* Directions: Please repeat every one of the rows below word for word, leaving the pictures out of your answer.

........

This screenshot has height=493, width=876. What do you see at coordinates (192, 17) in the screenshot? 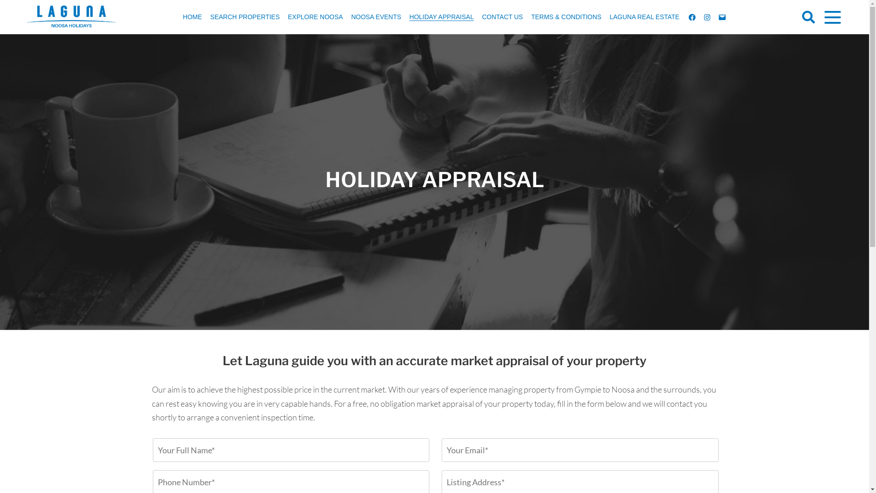
I see `'HOME'` at bounding box center [192, 17].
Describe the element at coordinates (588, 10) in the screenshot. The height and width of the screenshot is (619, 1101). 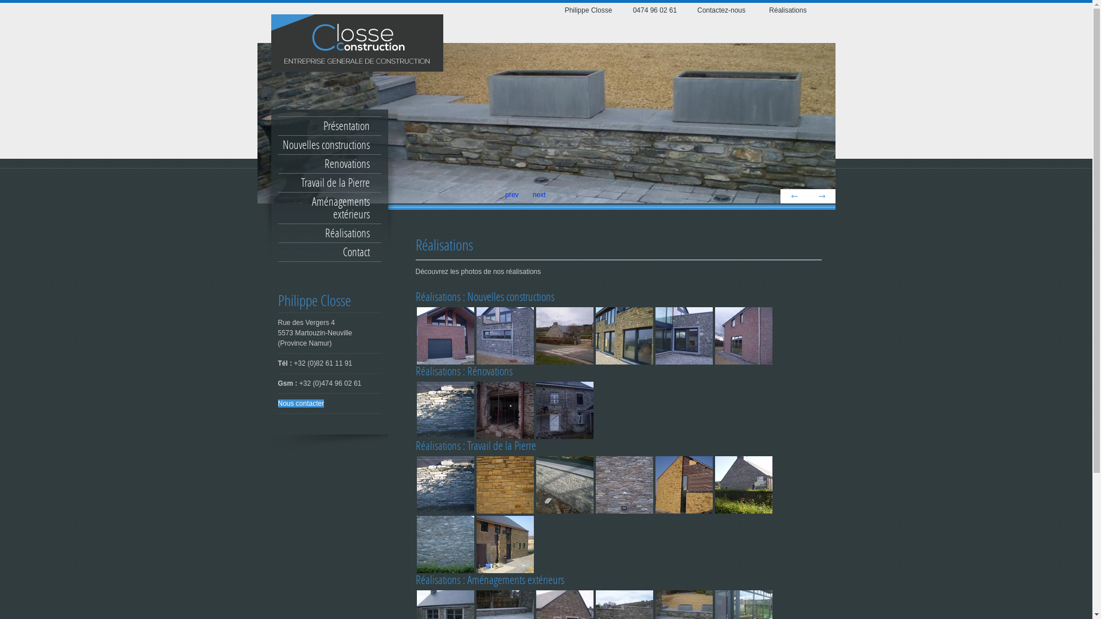
I see `'Philippe Closse'` at that location.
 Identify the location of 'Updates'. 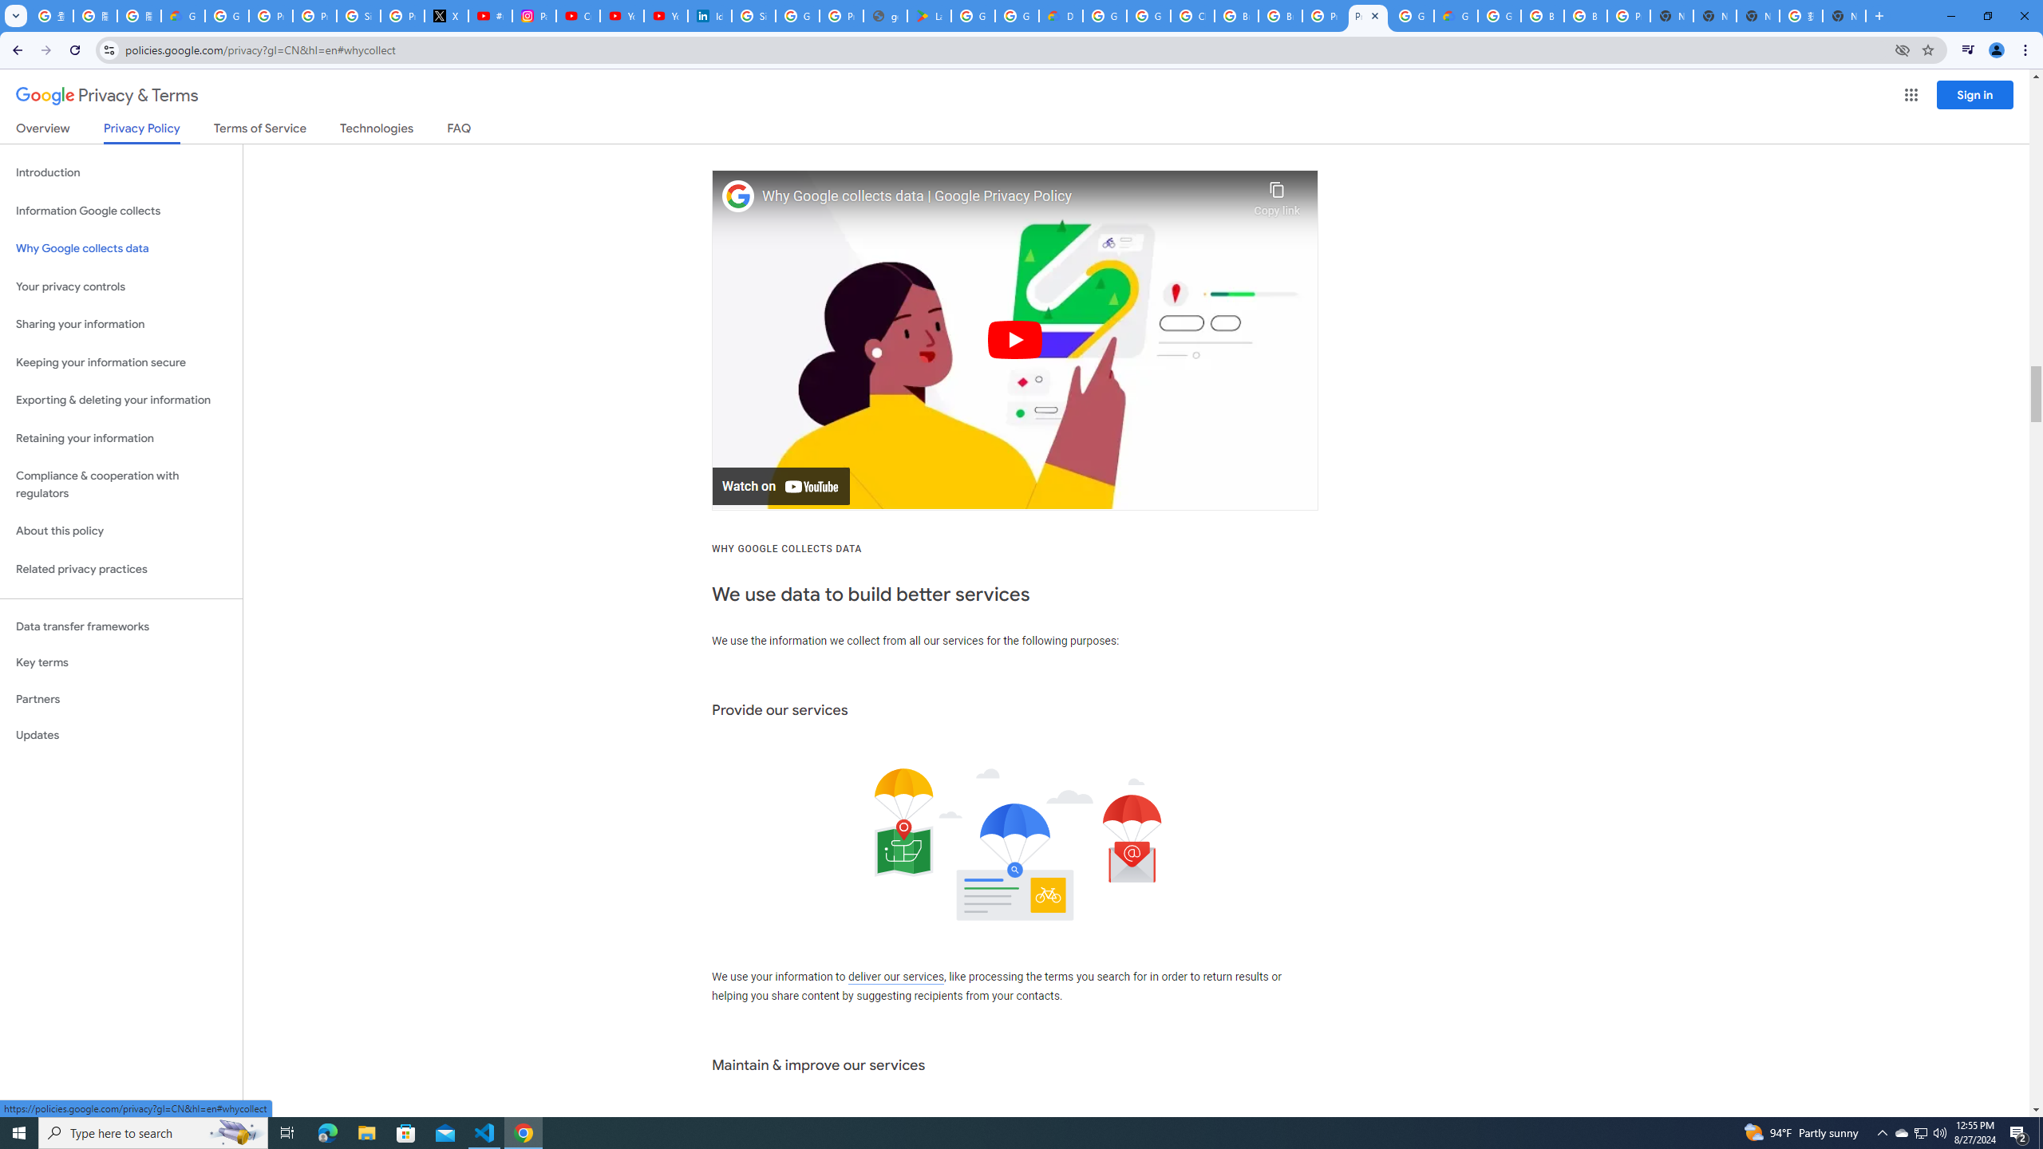
(121, 734).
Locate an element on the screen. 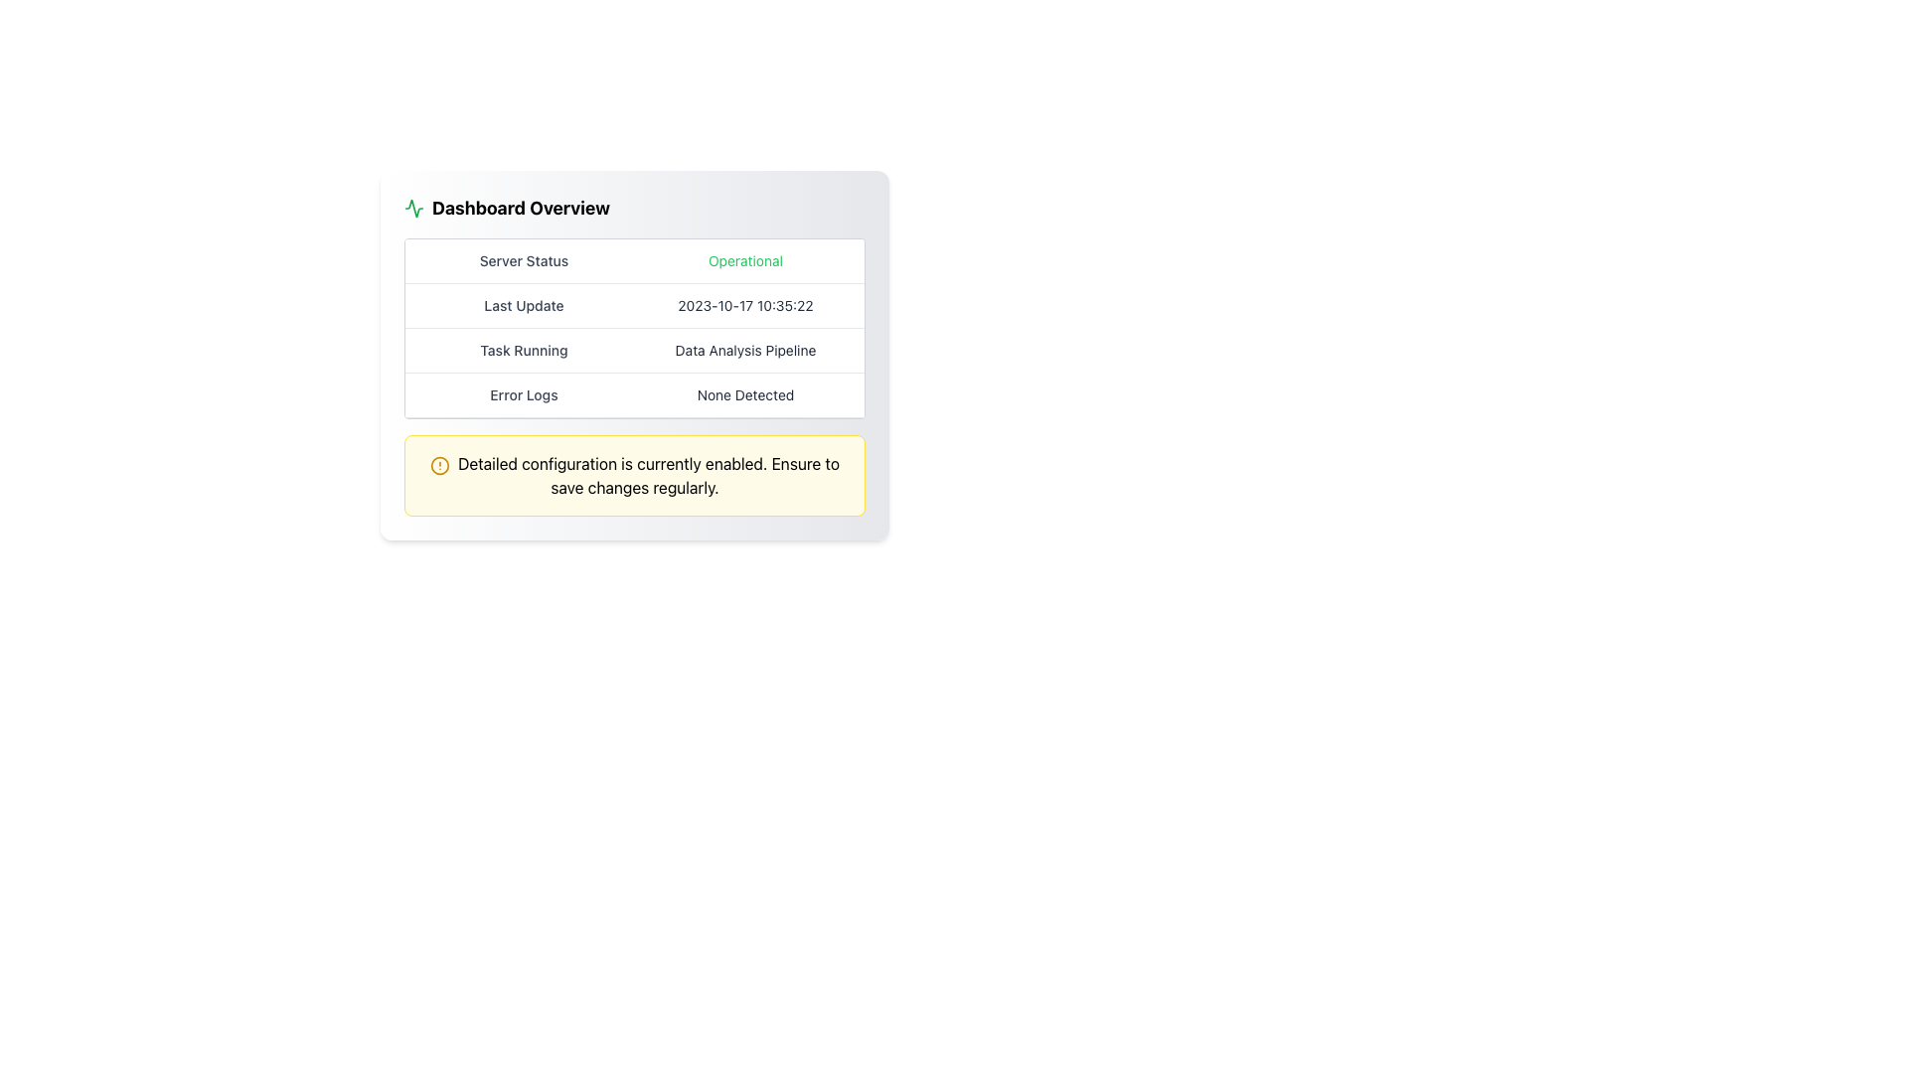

........

* Written response:
This screenshot has height=493, width=876. What do you see at coordinates (192, 17) in the screenshot? 
I see `'HOME'` at bounding box center [192, 17].
Describe the element at coordinates (588, 10) in the screenshot. The height and width of the screenshot is (619, 1101). 
I see `'Philippe Closse'` at that location.
 Identify the location of 'Updates'. 
(121, 734).
Locate an element on the screen. 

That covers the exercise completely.